South African blockchain consultancy Ekasi Bucks has fallen far short of an ambitious target to raise R50-million in an initial coin offering (ICO) to fund a Blockchain-based rewards programme for township residents that buy from certain affiliated township businesses.

Ekasi Bucks’ ICO, which kicked off on 25 September, came to an end yesterday. The platform raised just R500 000, the site’s co-founder Lucky Kgwadi said today.

He however said most of the R500 000 — which had come from US — was returned to investors. The platform has retained only about R100 000, netted from non-US citizens — including investors from India. The R100 000 has none the less allowed the startup to cover some development costs for the Blockchain-enabled system, he said.

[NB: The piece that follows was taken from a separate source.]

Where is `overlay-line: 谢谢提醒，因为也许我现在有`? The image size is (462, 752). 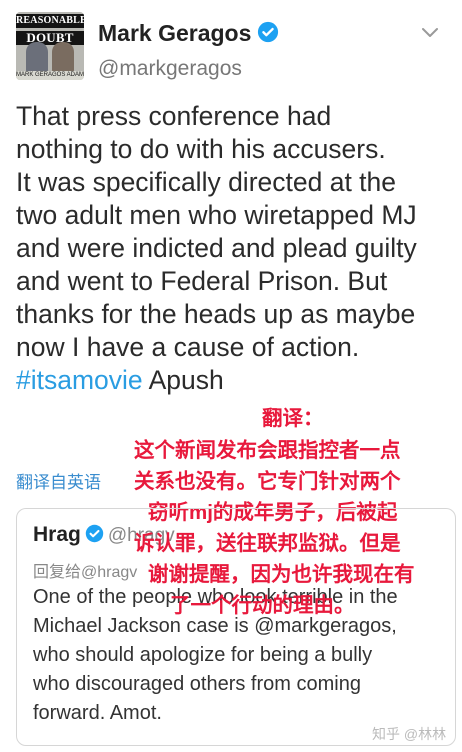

While the startup made available bank account details registered in the name of Ekasi Bucks into which local investors could make payment in exchange for tokens — none did so. Kgwadi surmised that local investors stayed away from the ICO because they are “not familiar with what is an ICO”.

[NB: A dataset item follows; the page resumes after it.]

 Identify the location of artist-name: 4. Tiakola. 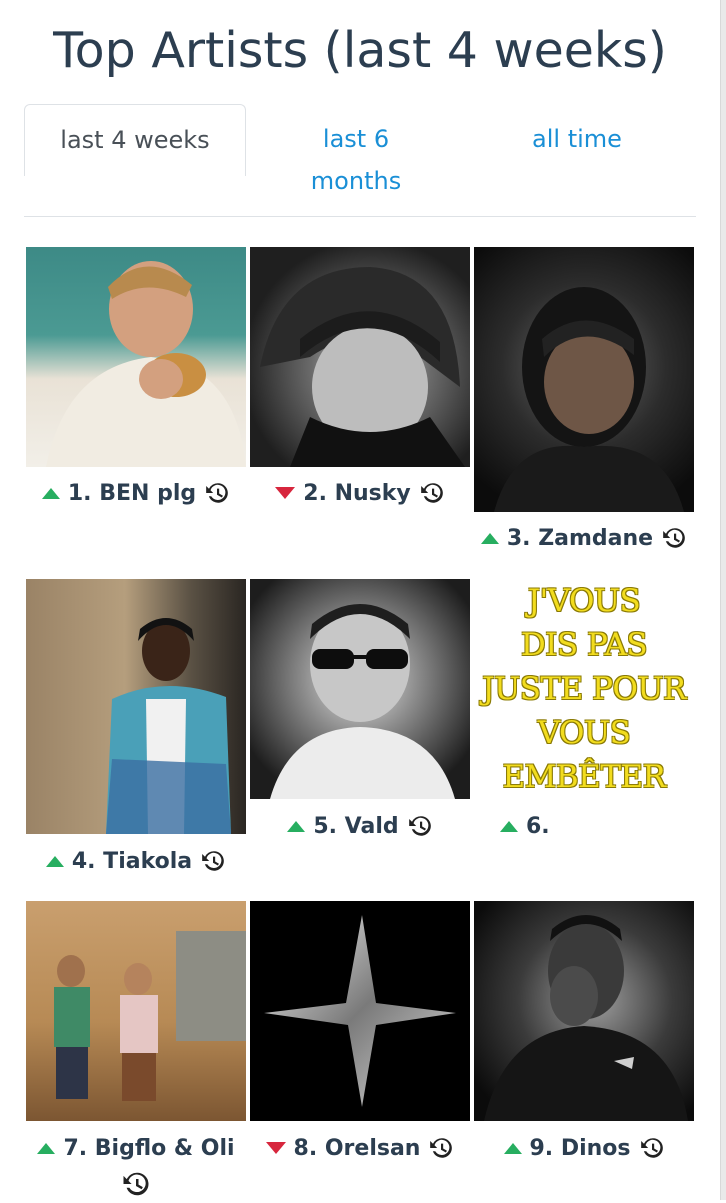
(132, 862).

It is best to get your connections right and to get ICO advisors, which we have now, says Ekasi-bucks co-founder

In its white paper (opens as a PDF) for the ICO which kicked off on 25 September, the startup states that Ekasi Bucks administrates and monitors customer-merchant settlements on a bitcoin based point-of-sale system.

Customers will be able to register for a mobile wallet which will be linked to a prepaid card. They will then be able to pay for goods by getting merchants to scan QR codes either with their cellphone or any 3D or 2D scanner.

The startup was launched last year by Kgwadi and Edgar Lebelo, and their rewards programme is already active across the country with over 4000 merchants and 20 000 card users.

Kgwadi said the startup is in talks with a major bank which is keen to acquire the company, but added that he could not reveal the name of the bank at this stage.

The startup is also working with the Reserve Bank to trial its rewards programme, he said.

What then has he learnt from the failed ICO?

“It is best to get your connections right and to get ICO advisors, which we have now,” said Kgwadi. “Most important is that you need to do you PR right,” he added. The startup is also developing a new website, which he expects will go live in January 2018.